WORK INSTRUCTIONS: Please reproduce the following lines word for word.

◆ ◆ ◆ ◆

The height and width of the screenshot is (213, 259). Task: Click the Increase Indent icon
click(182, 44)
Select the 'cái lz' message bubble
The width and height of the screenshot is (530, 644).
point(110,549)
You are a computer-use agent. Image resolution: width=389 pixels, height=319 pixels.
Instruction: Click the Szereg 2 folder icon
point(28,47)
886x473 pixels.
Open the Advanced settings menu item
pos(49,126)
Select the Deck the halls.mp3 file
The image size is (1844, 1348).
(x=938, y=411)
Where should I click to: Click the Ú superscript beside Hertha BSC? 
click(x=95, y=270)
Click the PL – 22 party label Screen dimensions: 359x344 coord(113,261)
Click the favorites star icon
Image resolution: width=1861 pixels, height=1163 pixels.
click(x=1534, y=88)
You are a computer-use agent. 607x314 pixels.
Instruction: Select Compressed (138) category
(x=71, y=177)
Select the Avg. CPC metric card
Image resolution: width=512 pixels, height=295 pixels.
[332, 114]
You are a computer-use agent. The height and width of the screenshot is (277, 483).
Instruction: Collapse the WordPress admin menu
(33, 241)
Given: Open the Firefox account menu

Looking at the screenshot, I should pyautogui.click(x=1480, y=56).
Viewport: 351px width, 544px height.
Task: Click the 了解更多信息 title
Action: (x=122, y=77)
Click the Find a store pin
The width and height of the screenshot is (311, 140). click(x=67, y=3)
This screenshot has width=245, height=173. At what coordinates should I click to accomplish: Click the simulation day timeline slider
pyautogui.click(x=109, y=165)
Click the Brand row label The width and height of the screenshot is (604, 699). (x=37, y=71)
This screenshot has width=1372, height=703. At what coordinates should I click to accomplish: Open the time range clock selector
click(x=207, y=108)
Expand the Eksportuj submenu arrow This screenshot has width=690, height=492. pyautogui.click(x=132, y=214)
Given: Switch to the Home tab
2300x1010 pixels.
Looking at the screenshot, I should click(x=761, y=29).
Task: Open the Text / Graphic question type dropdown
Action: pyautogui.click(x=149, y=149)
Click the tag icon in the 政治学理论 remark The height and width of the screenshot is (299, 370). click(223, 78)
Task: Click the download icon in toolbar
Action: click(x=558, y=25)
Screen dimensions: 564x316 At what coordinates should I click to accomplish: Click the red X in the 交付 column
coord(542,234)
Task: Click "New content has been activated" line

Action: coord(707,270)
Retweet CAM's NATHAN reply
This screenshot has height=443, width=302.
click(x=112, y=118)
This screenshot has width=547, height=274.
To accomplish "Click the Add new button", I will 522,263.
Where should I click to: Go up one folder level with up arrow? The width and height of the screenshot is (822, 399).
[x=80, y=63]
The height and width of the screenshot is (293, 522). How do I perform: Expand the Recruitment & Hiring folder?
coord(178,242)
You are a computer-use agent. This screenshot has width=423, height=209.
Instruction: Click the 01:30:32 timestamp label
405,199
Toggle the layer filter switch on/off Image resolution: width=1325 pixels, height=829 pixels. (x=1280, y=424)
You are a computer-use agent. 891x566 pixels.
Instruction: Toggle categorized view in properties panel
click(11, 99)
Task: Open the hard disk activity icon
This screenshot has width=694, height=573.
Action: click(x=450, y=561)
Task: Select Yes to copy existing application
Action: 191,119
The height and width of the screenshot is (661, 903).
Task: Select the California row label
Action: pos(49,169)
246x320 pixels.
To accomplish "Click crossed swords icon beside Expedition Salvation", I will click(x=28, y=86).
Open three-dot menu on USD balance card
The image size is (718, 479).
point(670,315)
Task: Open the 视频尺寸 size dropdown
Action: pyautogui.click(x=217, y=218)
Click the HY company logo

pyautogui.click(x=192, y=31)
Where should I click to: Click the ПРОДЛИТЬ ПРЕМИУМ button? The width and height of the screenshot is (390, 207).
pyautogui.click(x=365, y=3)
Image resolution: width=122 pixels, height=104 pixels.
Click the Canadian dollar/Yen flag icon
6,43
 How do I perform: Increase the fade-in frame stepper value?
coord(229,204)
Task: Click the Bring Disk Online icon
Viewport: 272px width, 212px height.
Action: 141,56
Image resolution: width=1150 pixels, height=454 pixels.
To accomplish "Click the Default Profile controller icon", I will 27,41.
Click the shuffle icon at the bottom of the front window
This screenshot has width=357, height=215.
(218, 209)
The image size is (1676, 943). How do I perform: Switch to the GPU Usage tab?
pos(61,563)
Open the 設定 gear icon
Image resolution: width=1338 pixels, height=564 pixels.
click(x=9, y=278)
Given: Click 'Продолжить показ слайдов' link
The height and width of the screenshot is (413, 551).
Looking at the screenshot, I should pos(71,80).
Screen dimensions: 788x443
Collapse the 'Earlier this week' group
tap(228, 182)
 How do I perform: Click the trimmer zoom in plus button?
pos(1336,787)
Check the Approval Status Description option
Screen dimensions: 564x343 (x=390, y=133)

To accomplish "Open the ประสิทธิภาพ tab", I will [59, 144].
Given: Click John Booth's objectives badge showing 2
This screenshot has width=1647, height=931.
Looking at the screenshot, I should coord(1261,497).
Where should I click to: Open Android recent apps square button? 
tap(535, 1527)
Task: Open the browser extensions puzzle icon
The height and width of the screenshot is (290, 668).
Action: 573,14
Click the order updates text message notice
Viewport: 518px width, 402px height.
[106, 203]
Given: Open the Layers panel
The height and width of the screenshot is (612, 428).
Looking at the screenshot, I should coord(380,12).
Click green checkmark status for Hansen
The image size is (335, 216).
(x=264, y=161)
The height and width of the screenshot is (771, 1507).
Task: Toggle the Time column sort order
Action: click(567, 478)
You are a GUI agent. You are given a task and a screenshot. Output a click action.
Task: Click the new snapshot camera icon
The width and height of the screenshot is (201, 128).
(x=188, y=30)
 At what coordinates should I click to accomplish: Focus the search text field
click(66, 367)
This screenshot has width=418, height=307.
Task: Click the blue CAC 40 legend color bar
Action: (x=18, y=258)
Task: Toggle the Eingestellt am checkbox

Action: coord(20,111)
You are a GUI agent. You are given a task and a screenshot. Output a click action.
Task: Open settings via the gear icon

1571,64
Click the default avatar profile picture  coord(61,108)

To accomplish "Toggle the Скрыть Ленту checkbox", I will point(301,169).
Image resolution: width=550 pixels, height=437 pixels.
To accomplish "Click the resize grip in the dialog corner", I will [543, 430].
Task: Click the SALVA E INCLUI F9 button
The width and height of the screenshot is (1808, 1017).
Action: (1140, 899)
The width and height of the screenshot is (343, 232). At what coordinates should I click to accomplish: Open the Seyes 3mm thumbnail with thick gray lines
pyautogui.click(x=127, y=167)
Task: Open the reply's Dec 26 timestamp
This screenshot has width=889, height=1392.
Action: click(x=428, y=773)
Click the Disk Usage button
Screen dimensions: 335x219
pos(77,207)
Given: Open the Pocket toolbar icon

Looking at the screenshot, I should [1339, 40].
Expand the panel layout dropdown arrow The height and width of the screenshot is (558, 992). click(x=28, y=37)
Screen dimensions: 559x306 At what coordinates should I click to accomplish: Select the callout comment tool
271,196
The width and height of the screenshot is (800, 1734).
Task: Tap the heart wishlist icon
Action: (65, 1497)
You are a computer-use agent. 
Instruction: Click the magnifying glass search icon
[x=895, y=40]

◆ ◆ ◆ ◆

WORKED ANSWER:
The height and width of the screenshot is (213, 259). Task: Click the Increase Indent icon
click(182, 44)
Select the 'cái lz' message bubble
The width and height of the screenshot is (530, 644).
point(110,549)
You are a computer-use agent. Image resolution: width=389 pixels, height=319 pixels.
Instruction: Click the Szereg 2 folder icon
point(28,47)
886x473 pixels.
Open the Advanced settings menu item
pos(49,126)
Select the Deck the halls.mp3 file
The image size is (1844, 1348).
(x=938, y=411)
Where should I click to: Click the Ú superscript beside Hertha BSC? 
click(x=95, y=270)
Click the PL – 22 party label Screen dimensions: 359x344 coord(113,261)
Click the favorites star icon
Image resolution: width=1861 pixels, height=1163 pixels.
click(x=1534, y=88)
You are a computer-use agent. 607x314 pixels.
Instruction: Select Compressed (138) category
(x=71, y=177)
Select the Avg. CPC metric card
Image resolution: width=512 pixels, height=295 pixels.
[332, 114]
You are a computer-use agent. The height and width of the screenshot is (277, 483).
Instruction: Collapse the WordPress admin menu
(33, 241)
Given: Open the Firefox account menu

Looking at the screenshot, I should pyautogui.click(x=1480, y=56).
Viewport: 351px width, 544px height.
Task: Click the 了解更多信息 title
Action: (x=122, y=77)
Click the Find a store pin
The width and height of the screenshot is (311, 140). click(x=67, y=3)
This screenshot has width=245, height=173. At what coordinates should I click to accomplish: Click the simulation day timeline slider
pyautogui.click(x=109, y=165)
Click the Brand row label The width and height of the screenshot is (604, 699). (x=37, y=71)
This screenshot has width=1372, height=703. At what coordinates should I click to accomplish: Open the time range clock selector
click(x=207, y=108)
Expand the Eksportuj submenu arrow This screenshot has width=690, height=492. pyautogui.click(x=132, y=214)
Given: Switch to the Home tab
2300x1010 pixels.
Looking at the screenshot, I should click(x=761, y=29).
Task: Open the Text / Graphic question type dropdown
Action: pyautogui.click(x=149, y=149)
Click the tag icon in the 政治学理论 remark The height and width of the screenshot is (299, 370). click(223, 78)
Task: Click the download icon in toolbar
Action: click(x=558, y=25)
Screen dimensions: 564x316 At what coordinates should I click to accomplish: Click the red X in the 交付 column
coord(542,234)
Task: Click "New content has been activated" line

Action: coord(707,270)
Retweet CAM's NATHAN reply
This screenshot has height=443, width=302.
click(x=112, y=118)
This screenshot has width=547, height=274.
To accomplish "Click the Add new button", I will 522,263.
Where should I click to: Go up one folder level with up arrow? The width and height of the screenshot is (822, 399).
[x=80, y=63]
The height and width of the screenshot is (293, 522). How do I perform: Expand the Recruitment & Hiring folder?
coord(178,242)
You are a computer-use agent. This screenshot has width=423, height=209.
Instruction: Click the 01:30:32 timestamp label
405,199
Toggle the layer filter switch on/off Image resolution: width=1325 pixels, height=829 pixels. (x=1280, y=424)
You are a computer-use agent. 891x566 pixels.
Instruction: Toggle categorized view in properties panel
click(11, 99)
Task: Open the hard disk activity icon
This screenshot has width=694, height=573.
Action: click(x=450, y=561)
Task: Select Yes to copy existing application
Action: 191,119
The height and width of the screenshot is (661, 903).
Task: Select the California row label
Action: pos(49,169)
246x320 pixels.
To accomplish "Click crossed swords icon beside Expedition Salvation", I will click(x=28, y=86).
Open three-dot menu on USD balance card
The image size is (718, 479).
point(670,315)
Task: Open the 视频尺寸 size dropdown
Action: pyautogui.click(x=217, y=218)
Click the HY company logo

pyautogui.click(x=192, y=31)
Where should I click to: Click the ПРОДЛИТЬ ПРЕМИУМ button? The width and height of the screenshot is (390, 207).
pyautogui.click(x=365, y=3)
Image resolution: width=122 pixels, height=104 pixels.
Click the Canadian dollar/Yen flag icon
6,43
 How do I perform: Increase the fade-in frame stepper value?
coord(229,204)
Task: Click the Bring Disk Online icon
Viewport: 272px width, 212px height.
Action: 141,56
Image resolution: width=1150 pixels, height=454 pixels.
To accomplish "Click the Default Profile controller icon", I will 27,41.
Click the shuffle icon at the bottom of the front window
This screenshot has width=357, height=215.
(218, 209)
The image size is (1676, 943). How do I perform: Switch to the GPU Usage tab?
pos(61,563)
Open the 設定 gear icon
Image resolution: width=1338 pixels, height=564 pixels.
click(x=9, y=278)
Given: Click 'Продолжить показ слайдов' link
The height and width of the screenshot is (413, 551).
Looking at the screenshot, I should pos(71,80).
Screen dimensions: 788x443
Collapse the 'Earlier this week' group
tap(228, 182)
 How do I perform: Click the trimmer zoom in plus button?
pos(1336,787)
Check the Approval Status Description option
Screen dimensions: 564x343 (x=390, y=133)

To accomplish "Open the ประสิทธิภาพ tab", I will [59, 144].
Given: Click John Booth's objectives badge showing 2
This screenshot has width=1647, height=931.
Looking at the screenshot, I should coord(1261,497).
Where should I click to: Open Android recent apps square button? 
tap(535, 1527)
Task: Open the browser extensions puzzle icon
The height and width of the screenshot is (290, 668).
Action: 573,14
Click the order updates text message notice
Viewport: 518px width, 402px height.
[106, 203]
Given: Open the Layers panel
The height and width of the screenshot is (612, 428).
Looking at the screenshot, I should coord(380,12).
Click green checkmark status for Hansen
The image size is (335, 216).
(x=264, y=161)
The height and width of the screenshot is (771, 1507).
Task: Toggle the Time column sort order
Action: click(567, 478)
You are a GUI agent. You are given a task and a screenshot. Output a click action.
Task: Click the new snapshot camera icon
The width and height of the screenshot is (201, 128).
(x=188, y=30)
 At what coordinates should I click to accomplish: Focus the search text field
click(66, 367)
This screenshot has width=418, height=307.
Task: Click the blue CAC 40 legend color bar
Action: (x=18, y=258)
Task: Toggle the Eingestellt am checkbox

Action: coord(20,111)
You are a GUI agent. You are given a task and a screenshot. Output a click action.
Task: Open settings via the gear icon

1571,64
Click the default avatar profile picture  coord(61,108)

To accomplish "Toggle the Скрыть Ленту checkbox", I will point(301,169).
Image resolution: width=550 pixels, height=437 pixels.
To accomplish "Click the resize grip in the dialog corner", I will [543, 430].
Task: Click the SALVA E INCLUI F9 button
The width and height of the screenshot is (1808, 1017).
Action: (1140, 899)
The width and height of the screenshot is (343, 232). At what coordinates should I click to accomplish: Open the Seyes 3mm thumbnail with thick gray lines
pyautogui.click(x=127, y=167)
Task: Open the reply's Dec 26 timestamp
This screenshot has width=889, height=1392.
Action: click(x=428, y=773)
Click the Disk Usage button
Screen dimensions: 335x219
pos(77,207)
Given: Open the Pocket toolbar icon

Looking at the screenshot, I should [1339, 40].
Expand the panel layout dropdown arrow The height and width of the screenshot is (558, 992). click(x=28, y=37)
Screen dimensions: 559x306 At what coordinates should I click to accomplish: Select the callout comment tool
271,196
The width and height of the screenshot is (800, 1734).
Task: Tap the heart wishlist icon
Action: (65, 1497)
You are a computer-use agent. 
Instruction: Click the magnifying glass search icon
[x=895, y=40]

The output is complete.